**WHAT IS EXPECTED:** Please update the material from its first line through the line containing "[x=233, y=27]", replacing "dropdown" with "menu" and keeping everything else unchanged. Leave the pictures out of your answer.

Extracted records:

-- begin --

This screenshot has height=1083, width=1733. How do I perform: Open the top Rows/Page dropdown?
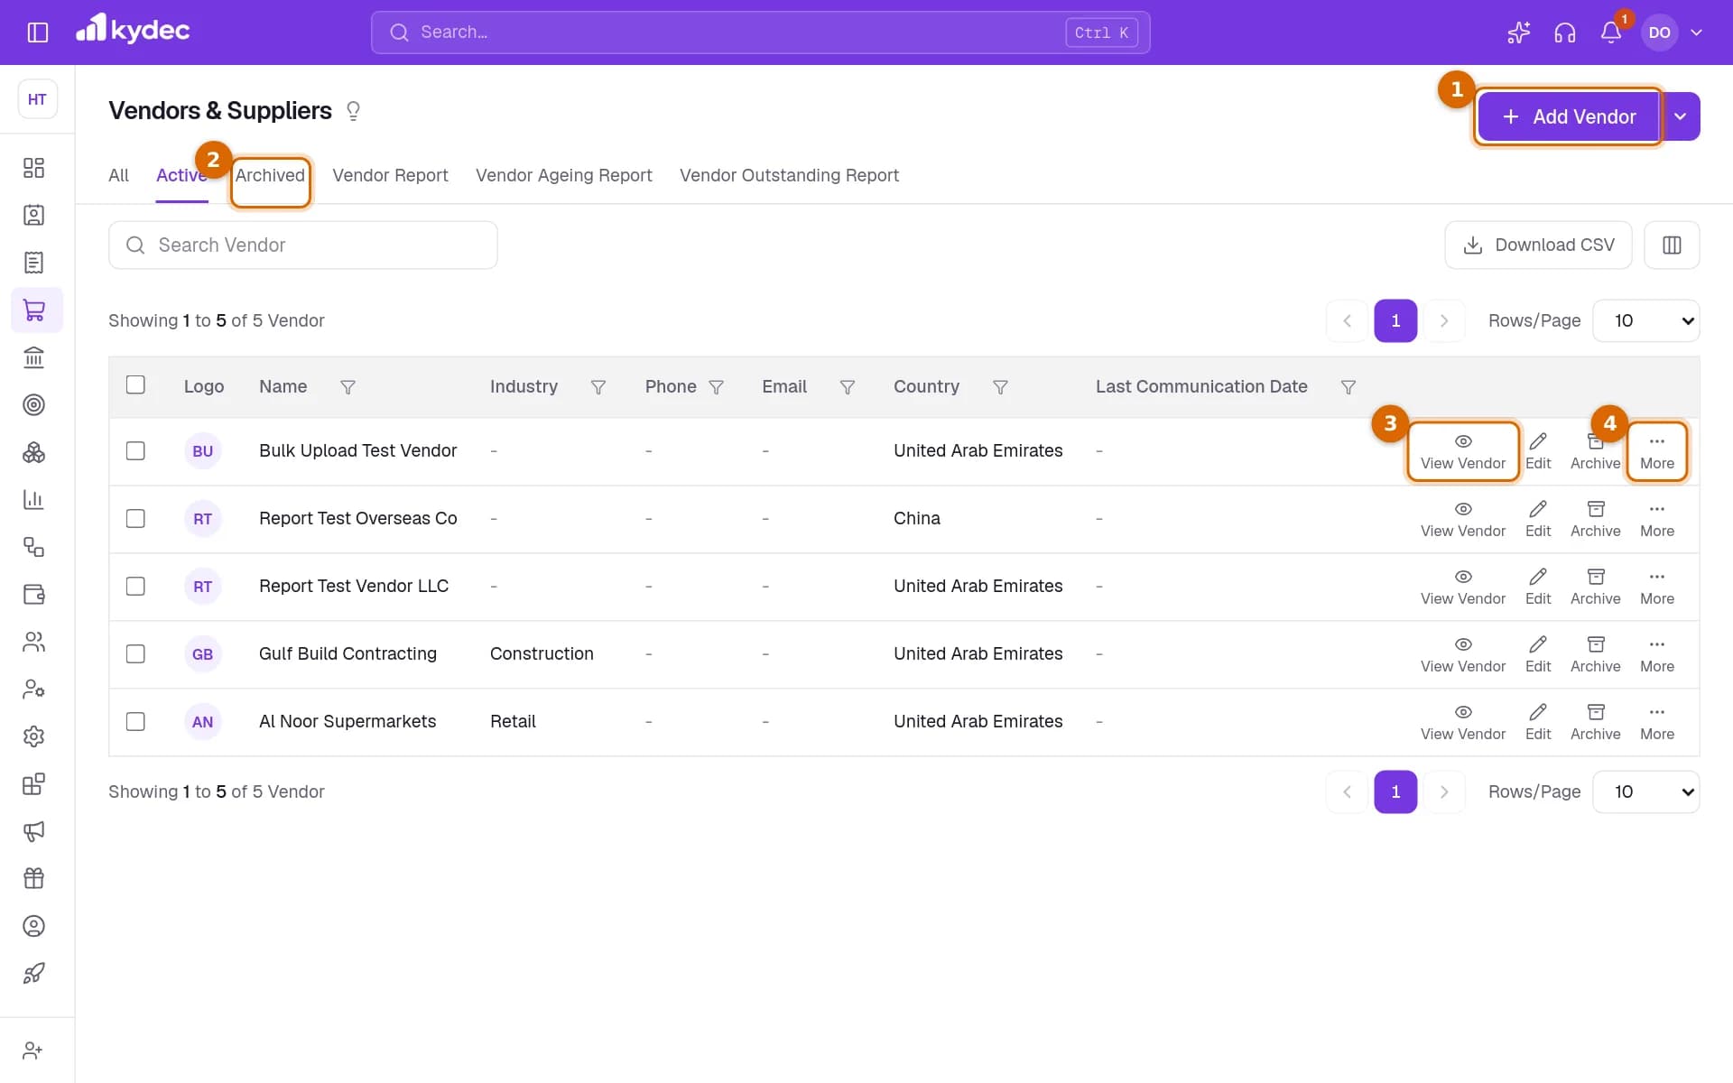[1646, 320]
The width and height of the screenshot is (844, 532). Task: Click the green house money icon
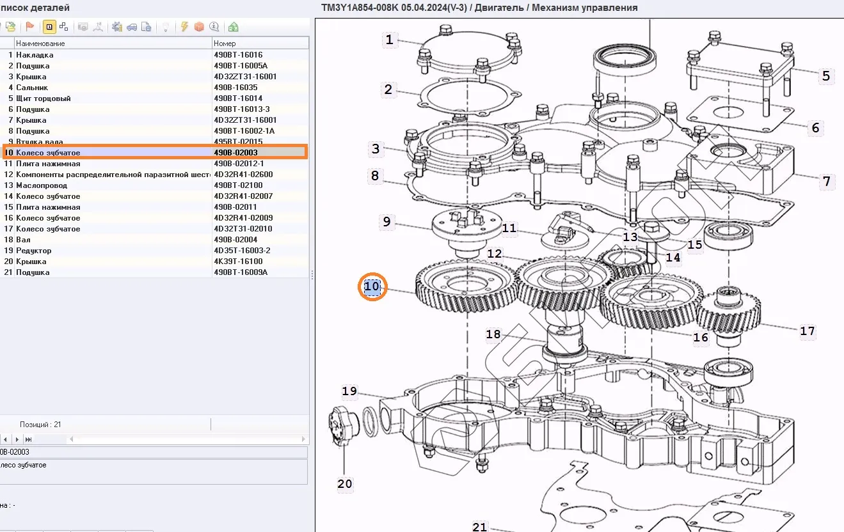[x=233, y=27]
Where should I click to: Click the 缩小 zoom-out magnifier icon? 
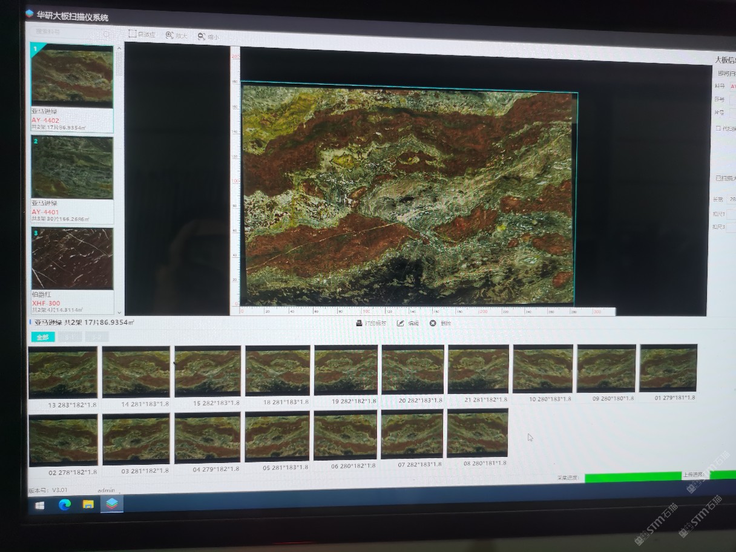[x=202, y=36]
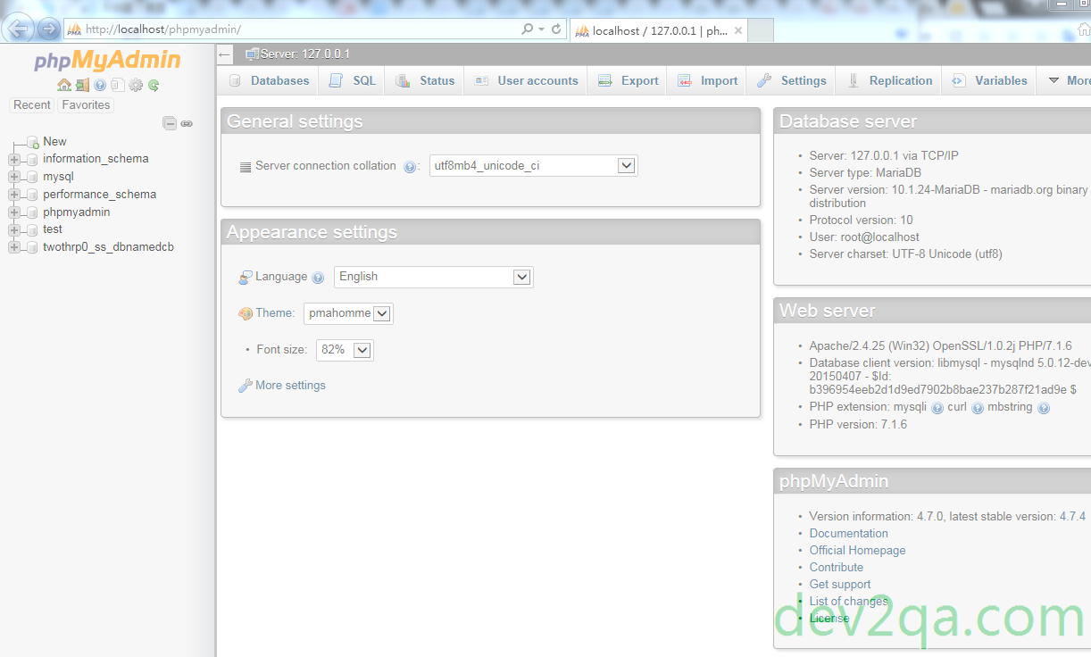
Task: Switch to the Recent databases tab
Action: coord(31,104)
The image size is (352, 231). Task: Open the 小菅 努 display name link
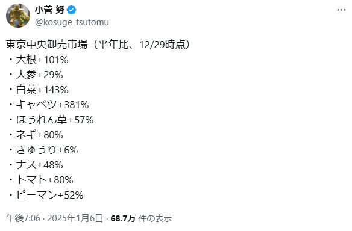[x=49, y=10]
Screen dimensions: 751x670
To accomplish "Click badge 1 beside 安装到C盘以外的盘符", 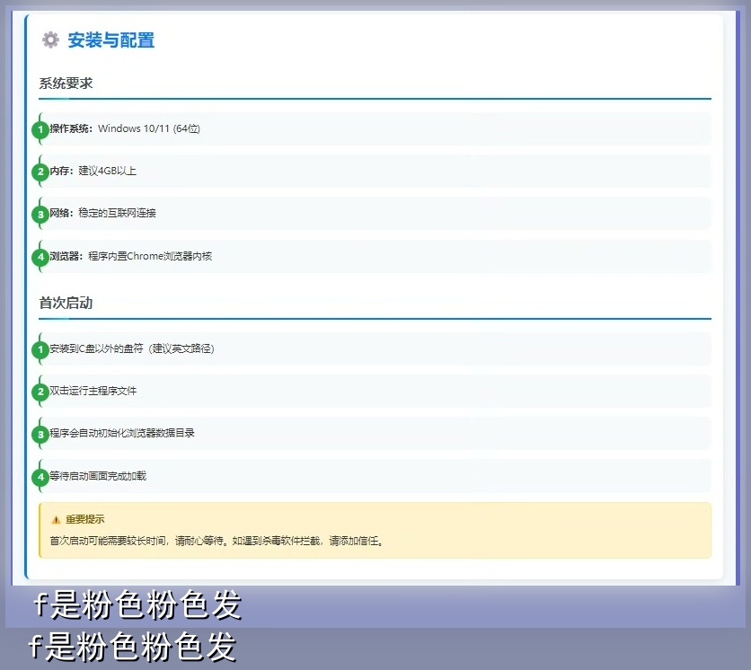I will pyautogui.click(x=40, y=349).
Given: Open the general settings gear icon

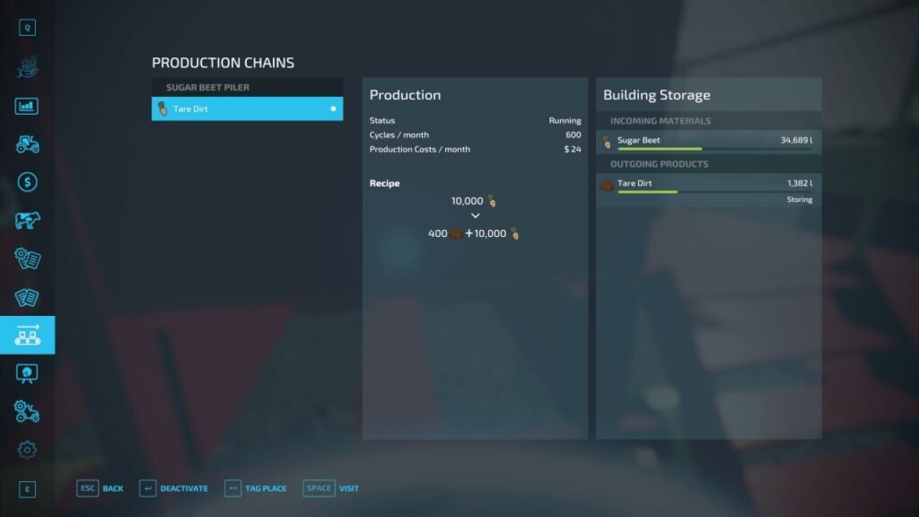Looking at the screenshot, I should pos(27,450).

-- end --

**COMPLETE OUTPUT:**
This screenshot has height=1083, width=1733. How do I perform: Open the top Rows/Page menu?
[1646, 320]
The width and height of the screenshot is (844, 532). Task: Click the green house money icon
[x=233, y=27]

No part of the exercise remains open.